Nem mesmo a posição de João Carlos Gralheiro, Dos Baldios até à Lei 75/2017, de 17 de Agosto, 2ªed., Edições Esgotadas, 2018, p. 55 advoga uma solução diversa, ainda que o A. venha citado no acórdão recorrido como tendo uma posição que pode parecer diversa, já que defende que “ao clássico paradigma de baldio ainda em vigor nesta Lei [a nova], deverá corresponder o paradigma de comparte provindo das que a antecederam. Dito isto, e ao contrário do que parece defender JAIME GRALHEIRO na anotação que faz ao art.º 1/3 da versão original da Lei 68/93, entende-se que, em razão da alteração introduzida neste novo diploma legal àquela norma, se deve interpretar a mesma no sentido de se considerar que nela foi reposto o pressuposto da “atividade no local” exigido pelo art.º 4º do Dec. Lei 39/76. E isto porque na sua nova versão expressamente se reconhece a possibilidade de ser considerado comparte quem em tal comunidade desenvolva uma atividade agroflorestal ou silvopastoril, ainda que aí não seja residente.”

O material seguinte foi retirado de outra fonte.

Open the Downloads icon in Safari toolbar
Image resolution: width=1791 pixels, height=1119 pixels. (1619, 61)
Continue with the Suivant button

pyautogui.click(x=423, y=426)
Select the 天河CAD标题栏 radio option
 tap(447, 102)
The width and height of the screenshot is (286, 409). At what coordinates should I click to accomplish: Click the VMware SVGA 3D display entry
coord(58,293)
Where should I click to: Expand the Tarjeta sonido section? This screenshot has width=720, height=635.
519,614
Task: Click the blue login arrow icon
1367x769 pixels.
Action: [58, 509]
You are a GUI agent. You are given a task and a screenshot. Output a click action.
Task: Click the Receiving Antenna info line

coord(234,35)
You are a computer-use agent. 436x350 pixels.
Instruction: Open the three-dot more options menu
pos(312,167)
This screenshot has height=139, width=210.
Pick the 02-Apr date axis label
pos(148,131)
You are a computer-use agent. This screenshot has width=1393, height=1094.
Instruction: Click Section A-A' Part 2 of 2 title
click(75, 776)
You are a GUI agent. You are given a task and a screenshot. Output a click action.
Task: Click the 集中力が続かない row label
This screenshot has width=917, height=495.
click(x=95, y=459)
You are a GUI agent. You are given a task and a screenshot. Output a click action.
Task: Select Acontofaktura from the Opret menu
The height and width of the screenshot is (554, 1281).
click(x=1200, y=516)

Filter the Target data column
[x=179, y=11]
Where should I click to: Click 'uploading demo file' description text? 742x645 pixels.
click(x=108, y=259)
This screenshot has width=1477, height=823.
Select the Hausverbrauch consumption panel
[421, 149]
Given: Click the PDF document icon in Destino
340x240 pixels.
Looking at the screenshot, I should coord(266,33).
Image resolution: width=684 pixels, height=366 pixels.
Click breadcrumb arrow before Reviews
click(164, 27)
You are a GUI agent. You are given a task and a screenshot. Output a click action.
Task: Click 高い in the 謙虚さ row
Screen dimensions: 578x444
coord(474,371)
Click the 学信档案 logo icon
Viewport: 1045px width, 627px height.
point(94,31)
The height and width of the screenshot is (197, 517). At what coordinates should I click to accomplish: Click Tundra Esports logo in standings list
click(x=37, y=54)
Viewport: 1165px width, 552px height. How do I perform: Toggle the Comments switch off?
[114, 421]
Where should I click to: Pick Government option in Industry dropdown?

14.5. Na interpretação do conceito de compartes da lei vigente podemos também colher a ideia do legislador a partir da análise do projecto de lei que esteve na sua origem e onde se afirma[11]:

“Com a Lei n.º 72/2014, de 2 de setembro, os compartes passaram a ser todos os cidadãos eleitores, inscritos e residentes nas comunidades locais independentemente da sua maior ou menor relação com as áreas comunitárias, bem como foram excluídos do processo, sempre complexo é certo, de recenseamento de compartes. Com aquelas alterações, os dados nacionais do recenseamento eleitoral, no fundo, passaram a ser a base de registo dos compartes de determinado baldio em detrimento de um caderno de recenseamento específico, cuja validação e aprovação deve caber aos seus pares em assembleia de compartes e, posteriormente, tornado público.

Não negligenciando a existência de dinâmicas sociais de migração ou até económicas de criação de riqueza e de postos de trabalho, a definição de compartes deve ser o suficientemente aberta para permitir que um qualquer cidadão detentor de áreas agrícolas ou florestais ou que nelas desenvolva atividade agrícola, florestal ou pastoril, ou um cidadão que passe a residir na área do baldio, possa requer à assembleia de compartes o devido reconhecimento, que terá um prazo para se pronunciar sobre o pedido[12].”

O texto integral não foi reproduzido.